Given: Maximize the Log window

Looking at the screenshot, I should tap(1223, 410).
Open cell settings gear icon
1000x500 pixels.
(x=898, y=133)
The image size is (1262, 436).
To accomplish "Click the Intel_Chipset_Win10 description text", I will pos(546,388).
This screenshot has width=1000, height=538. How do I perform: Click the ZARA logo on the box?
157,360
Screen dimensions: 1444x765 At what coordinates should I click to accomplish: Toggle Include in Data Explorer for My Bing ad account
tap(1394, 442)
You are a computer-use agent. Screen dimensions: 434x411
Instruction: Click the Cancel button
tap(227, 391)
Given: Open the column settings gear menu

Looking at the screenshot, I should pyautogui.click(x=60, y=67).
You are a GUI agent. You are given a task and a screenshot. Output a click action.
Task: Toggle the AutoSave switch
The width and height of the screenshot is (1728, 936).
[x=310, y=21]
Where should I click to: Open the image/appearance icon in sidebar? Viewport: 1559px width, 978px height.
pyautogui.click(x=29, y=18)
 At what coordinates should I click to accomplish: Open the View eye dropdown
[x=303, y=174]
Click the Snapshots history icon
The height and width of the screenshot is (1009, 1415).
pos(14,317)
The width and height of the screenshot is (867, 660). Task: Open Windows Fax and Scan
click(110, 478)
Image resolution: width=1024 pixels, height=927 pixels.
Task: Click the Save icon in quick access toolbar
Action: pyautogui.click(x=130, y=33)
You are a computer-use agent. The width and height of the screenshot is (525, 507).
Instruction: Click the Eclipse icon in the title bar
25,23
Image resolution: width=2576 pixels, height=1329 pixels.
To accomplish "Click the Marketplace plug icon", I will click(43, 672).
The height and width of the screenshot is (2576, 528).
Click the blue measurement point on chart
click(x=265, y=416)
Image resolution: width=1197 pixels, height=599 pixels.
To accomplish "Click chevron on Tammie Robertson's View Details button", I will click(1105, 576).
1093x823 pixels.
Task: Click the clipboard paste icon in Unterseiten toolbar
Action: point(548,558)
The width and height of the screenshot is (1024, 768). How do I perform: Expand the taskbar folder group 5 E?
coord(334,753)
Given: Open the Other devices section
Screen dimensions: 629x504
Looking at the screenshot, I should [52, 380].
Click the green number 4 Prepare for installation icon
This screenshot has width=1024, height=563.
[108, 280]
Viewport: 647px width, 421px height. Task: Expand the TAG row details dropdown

● ● ● ● ● ● ●

▸ Exercise description
Working from the material above, retype it in its entirety without change.

▸ Task solution
Given: Maximize the Log window

Looking at the screenshot, I should tap(1223, 410).
Open cell settings gear icon
1000x500 pixels.
(x=898, y=133)
The image size is (1262, 436).
To accomplish "Click the Intel_Chipset_Win10 description text", I will pos(546,388).
This screenshot has width=1000, height=538. How do I perform: Click the ZARA logo on the box?
157,360
Screen dimensions: 1444x765 At what coordinates should I click to accomplish: Toggle Include in Data Explorer for My Bing ad account
tap(1394, 442)
You are a computer-use agent. Screen dimensions: 434x411
Instruction: Click the Cancel button
tap(227, 391)
Given: Open the column settings gear menu

Looking at the screenshot, I should pyautogui.click(x=60, y=67).
You are a GUI agent. You are given a task and a screenshot. Output a click action.
Task: Toggle the AutoSave switch
The width and height of the screenshot is (1728, 936).
[x=310, y=21]
Where should I click to: Open the image/appearance icon in sidebar? Viewport: 1559px width, 978px height.
pyautogui.click(x=29, y=18)
 At what coordinates should I click to accomplish: Open the View eye dropdown
[x=303, y=174]
Click the Snapshots history icon
The height and width of the screenshot is (1009, 1415).
pos(14,317)
The width and height of the screenshot is (867, 660). Task: Open Windows Fax and Scan
click(110, 478)
Image resolution: width=1024 pixels, height=927 pixels.
Task: Click the Save icon in quick access toolbar
Action: pyautogui.click(x=130, y=33)
You are a computer-use agent. The width and height of the screenshot is (525, 507).
Instruction: Click the Eclipse icon in the title bar
25,23
Image resolution: width=2576 pixels, height=1329 pixels.
To accomplish "Click the Marketplace plug icon", I will click(43, 672).
The height and width of the screenshot is (2576, 528).
Click the blue measurement point on chart
click(x=265, y=416)
Image resolution: width=1197 pixels, height=599 pixels.
To accomplish "Click chevron on Tammie Robertson's View Details button", I will click(1105, 576).
1093x823 pixels.
Task: Click the clipboard paste icon in Unterseiten toolbar
Action: point(548,558)
The width and height of the screenshot is (1024, 768). How do I perform: Expand the taskbar folder group 5 E?
coord(334,753)
Given: Open the Other devices section
Screen dimensions: 629x504
Looking at the screenshot, I should [52, 380].
Click the green number 4 Prepare for installation icon
This screenshot has width=1024, height=563.
[108, 280]
Viewport: 647px width, 421px height. Task: Expand the TAG row details dropdown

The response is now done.